Articolo 3.2.1

Permanenza delle condizioni di ammissione

1.       Gli operatori assicurano la permanenza dell’autorizzazione e dei requisiti di cui all’articolo 3.1.1, nonché delle condizioni di cui all’articolo 3.1.3.

2.       Gli operatori comunicano, con le forme e nei tempi indicati nelle Istruzioni, ogni variazione che intervenga nelle condizioni operative cui si riferiscono le informazioni fornite all’atto della presentazione della domanda di ammissione.

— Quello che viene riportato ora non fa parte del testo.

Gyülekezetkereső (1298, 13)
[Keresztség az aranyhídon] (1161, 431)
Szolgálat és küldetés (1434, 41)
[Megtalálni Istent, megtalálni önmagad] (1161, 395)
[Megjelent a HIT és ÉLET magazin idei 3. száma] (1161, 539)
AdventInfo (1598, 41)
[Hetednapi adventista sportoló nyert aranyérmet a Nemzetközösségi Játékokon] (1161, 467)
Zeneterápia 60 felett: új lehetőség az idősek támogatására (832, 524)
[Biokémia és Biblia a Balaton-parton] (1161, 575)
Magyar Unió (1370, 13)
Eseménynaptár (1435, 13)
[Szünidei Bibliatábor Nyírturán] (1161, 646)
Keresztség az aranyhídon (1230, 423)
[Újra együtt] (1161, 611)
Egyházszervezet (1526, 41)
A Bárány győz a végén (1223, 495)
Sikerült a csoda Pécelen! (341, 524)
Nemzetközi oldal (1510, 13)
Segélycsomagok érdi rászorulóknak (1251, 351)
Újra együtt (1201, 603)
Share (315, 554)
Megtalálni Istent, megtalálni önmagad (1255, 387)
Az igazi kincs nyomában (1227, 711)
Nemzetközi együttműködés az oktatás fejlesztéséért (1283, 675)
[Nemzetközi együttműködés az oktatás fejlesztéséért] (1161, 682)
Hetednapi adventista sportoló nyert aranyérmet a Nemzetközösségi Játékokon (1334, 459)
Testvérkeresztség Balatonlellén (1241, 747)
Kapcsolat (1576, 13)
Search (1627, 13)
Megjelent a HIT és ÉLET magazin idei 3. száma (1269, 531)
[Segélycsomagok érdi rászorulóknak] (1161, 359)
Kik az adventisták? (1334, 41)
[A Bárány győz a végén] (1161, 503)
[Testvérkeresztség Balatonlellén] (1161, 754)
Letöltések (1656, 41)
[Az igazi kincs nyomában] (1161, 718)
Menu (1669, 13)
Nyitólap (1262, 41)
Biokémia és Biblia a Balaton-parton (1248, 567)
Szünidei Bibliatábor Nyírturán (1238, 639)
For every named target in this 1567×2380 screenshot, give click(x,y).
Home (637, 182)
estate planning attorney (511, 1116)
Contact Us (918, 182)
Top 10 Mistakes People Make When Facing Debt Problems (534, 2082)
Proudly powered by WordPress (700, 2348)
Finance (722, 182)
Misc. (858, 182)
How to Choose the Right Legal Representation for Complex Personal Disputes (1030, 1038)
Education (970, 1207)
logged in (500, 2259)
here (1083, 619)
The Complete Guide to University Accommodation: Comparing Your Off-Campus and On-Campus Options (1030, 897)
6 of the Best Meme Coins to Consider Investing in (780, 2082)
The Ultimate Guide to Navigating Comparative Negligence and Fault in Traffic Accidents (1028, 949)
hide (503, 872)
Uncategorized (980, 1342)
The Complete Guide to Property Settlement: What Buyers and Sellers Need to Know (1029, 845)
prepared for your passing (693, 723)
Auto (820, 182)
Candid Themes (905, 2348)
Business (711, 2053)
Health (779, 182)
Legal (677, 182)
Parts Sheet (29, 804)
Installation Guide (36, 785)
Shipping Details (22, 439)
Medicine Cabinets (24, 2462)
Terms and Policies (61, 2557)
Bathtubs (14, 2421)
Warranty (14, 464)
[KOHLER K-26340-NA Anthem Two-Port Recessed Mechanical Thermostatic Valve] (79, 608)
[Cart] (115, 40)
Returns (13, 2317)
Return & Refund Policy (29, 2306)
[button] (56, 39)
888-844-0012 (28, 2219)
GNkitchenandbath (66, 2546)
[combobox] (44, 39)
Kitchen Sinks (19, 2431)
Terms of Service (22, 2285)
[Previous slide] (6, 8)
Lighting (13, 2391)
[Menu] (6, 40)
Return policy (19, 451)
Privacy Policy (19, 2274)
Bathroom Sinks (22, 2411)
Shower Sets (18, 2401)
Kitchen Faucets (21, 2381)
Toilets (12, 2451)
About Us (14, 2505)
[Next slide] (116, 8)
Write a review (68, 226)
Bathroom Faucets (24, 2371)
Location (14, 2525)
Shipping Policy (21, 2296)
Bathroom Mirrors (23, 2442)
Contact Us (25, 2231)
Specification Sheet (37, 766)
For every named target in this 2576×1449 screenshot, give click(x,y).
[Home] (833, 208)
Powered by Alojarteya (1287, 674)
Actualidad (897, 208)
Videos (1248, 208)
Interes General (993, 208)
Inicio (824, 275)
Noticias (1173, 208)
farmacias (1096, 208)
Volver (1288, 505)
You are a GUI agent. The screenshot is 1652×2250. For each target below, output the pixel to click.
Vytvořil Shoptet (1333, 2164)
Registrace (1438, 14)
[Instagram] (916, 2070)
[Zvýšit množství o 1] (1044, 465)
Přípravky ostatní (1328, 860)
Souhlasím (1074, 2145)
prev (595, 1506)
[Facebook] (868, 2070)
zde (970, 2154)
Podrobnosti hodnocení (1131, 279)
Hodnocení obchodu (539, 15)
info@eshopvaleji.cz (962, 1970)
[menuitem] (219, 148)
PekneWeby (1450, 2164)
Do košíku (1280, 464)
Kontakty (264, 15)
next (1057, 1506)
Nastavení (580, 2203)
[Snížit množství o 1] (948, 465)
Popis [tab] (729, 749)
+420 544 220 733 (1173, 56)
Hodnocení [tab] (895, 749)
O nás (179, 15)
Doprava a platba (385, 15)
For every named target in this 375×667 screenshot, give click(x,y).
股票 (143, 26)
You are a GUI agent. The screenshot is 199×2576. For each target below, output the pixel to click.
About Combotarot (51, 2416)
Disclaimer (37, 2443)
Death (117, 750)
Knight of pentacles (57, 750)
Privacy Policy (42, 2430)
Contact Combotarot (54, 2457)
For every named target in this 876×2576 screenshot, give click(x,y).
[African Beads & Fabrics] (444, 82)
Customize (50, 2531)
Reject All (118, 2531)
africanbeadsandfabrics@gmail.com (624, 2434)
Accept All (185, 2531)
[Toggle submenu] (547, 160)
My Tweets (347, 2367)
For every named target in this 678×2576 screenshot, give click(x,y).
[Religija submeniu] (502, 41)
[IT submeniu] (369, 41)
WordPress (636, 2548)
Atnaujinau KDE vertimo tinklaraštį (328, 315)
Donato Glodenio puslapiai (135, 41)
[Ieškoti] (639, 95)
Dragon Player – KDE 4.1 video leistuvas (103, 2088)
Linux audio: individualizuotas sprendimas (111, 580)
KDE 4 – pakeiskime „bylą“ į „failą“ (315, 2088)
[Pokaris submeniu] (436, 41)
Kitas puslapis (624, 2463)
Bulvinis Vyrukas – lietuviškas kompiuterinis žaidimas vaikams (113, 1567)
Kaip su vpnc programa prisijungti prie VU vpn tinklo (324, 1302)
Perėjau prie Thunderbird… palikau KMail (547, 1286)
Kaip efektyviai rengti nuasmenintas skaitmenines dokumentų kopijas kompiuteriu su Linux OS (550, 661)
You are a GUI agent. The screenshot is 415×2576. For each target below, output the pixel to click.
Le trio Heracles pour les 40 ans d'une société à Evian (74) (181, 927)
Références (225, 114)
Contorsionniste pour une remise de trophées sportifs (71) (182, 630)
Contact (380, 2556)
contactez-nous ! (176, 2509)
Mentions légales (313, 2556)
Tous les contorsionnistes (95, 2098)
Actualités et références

3.       Alla revoca o alla decadenza dell’autorizzazione all’esercizio dell’attività di negoziazione, ovvero all’adozione di provvedimenti ingiuntivi di cui agli articoli 51 e 52 del Testo Unico della Finanza da parte dell’autorità competente o al venir meno dei requisiti previsti per i soggetti non autorizzati conseguono la sospensione o l’esclusione dalle negoziazioni, fatte salve le disposizioni eventualmente adottate dalle autorità di vigilanza al fine di garantire la chiusura delle operazioni ancora aperte e l’effettuazione delle eventuali operazioni connesse necessarie a tutelare l’interesse della clientela. Nei casi di:

a)      sospensione degli organi amministrativi dell’intermediario di cui agli articoli 53 del Testo Unico della Finanza e 76 del Testo Unico Bancario;

b)      sospensione o cancellazione dell’agente di cambio, ai sensi dell’articolo 201 del Testo Unico della Finanza;

c)      amministrazione straordinaria;

d)      liquidazione coatta amministrativa; 

e)      altre procedure concorsuali;

f)       altri provvedimenti delle Autorità competenti che comportino l’impossibilità, anche temporanea, di assumere obbligazioni o regolare le obbligazioni assunte;

Borsa Italiana può sospendere o escludere l’operatore dalle negoziazioni.

4.       Il venir meno dell’adesione diretta o indiretta al servizio di liquidazione e ai sistemi di compensazione e garanzia delle operazioni su strumenti finanziari deve essere immediatamente comunicato per iscritto a Borsa Italiana dagli operatori e determina la tempestiva sospensione dalle negoziazioni nei mercati e, limitatamente ai mercati MOT e IDEM nei segmenti interessati, fino al momento in cui gli operatori stessi non siano nuovamente in grado di regolare, direttamente o indirettamente, i contratti conclusi.

5.      Decorso il termine di sei mesi senza che sia venuta meno la condizione che ha determinato la sospensione delle negoziazioni, Borsa Italiana si riserva di escludere l’operatore.